-- START OF SOURCE --

Dedup with removal of null columns

Fenrir · ‎10-22-2019

I have a fairly complex query that ultimately outputs a large table with 23 fields and several dozen rows. Since the table is being populated from various data sourcetypes, I have an aggregate of all available fields from all sourcetypes, but all fields are not present in all sourcetypes. Assume there are 3 sourcetypes, they share 17 common fields, one has 3 unique, another 2, and the final sourcetype has 1 unique field. The resulting table will show the results, with all fields regardless if the original sourcetype contains them or not. Because of this, often one of those unique fields will be null across the entire column.

Let's assume for simplicity the data returned from the original query and output to the table before any dedup/null removal is:

| sourcetype | ip      | hostname | os      | status  | department |
|---------|---------|----------|---------|---------|------------|
| type1 | value1   | value2    | null    | value3   | null       |
| type2 |  value1   | value2    | null    | value3   | null       |
| type3 | value4   | value5  | value6 | value7 | null       |

In this instance, I would like to dedup rows 2 and 3 (I ignore sourcetype in the dedup, but I check all other fields present in the final tabl) in to a single result, and remove column 6, but I run in to the following problems:

Dedup requires the values you want to check against. If I remove column 6 (department) first, I cannot generate my dedup command properly, as having "department" as an option results in no full match and the dedup doesn't do anything.
I cannot run dedup first, as if I run it without using a fillnull, dedup will skip lines with null values in any of the specified columns. Now I cannot remove the null columns because the columns I want to remove are no longer null, they have a fillnull value.

-- END OF SOURCE --

WHAT TO PRODUCE:
Answer these questions using the forum post on dedup with removal of null columns:
1. How many fields does the final table in the post have?
2. How many fields do the three sourcetypes share?
3. What is the name of the column the poster wants to remove?

-- START OF DATA SHOWN --

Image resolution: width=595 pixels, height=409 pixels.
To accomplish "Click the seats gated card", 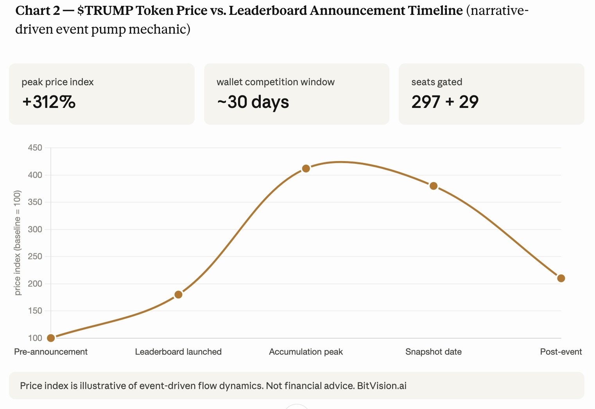I will pyautogui.click(x=491, y=94).
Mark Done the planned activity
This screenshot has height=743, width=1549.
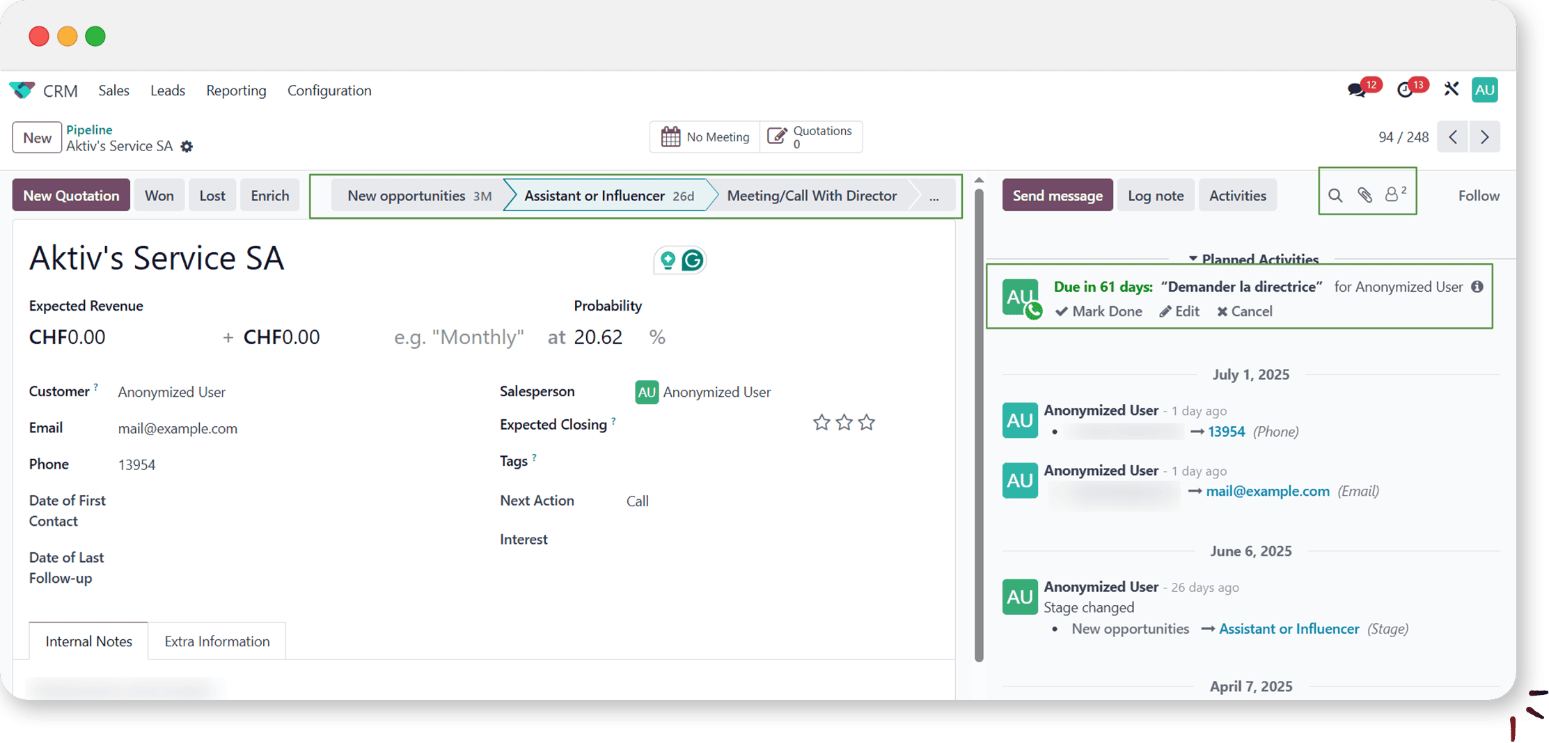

-- END OF DATA SHOWN --

SOLUTION:
1. 23
2. 17
3. department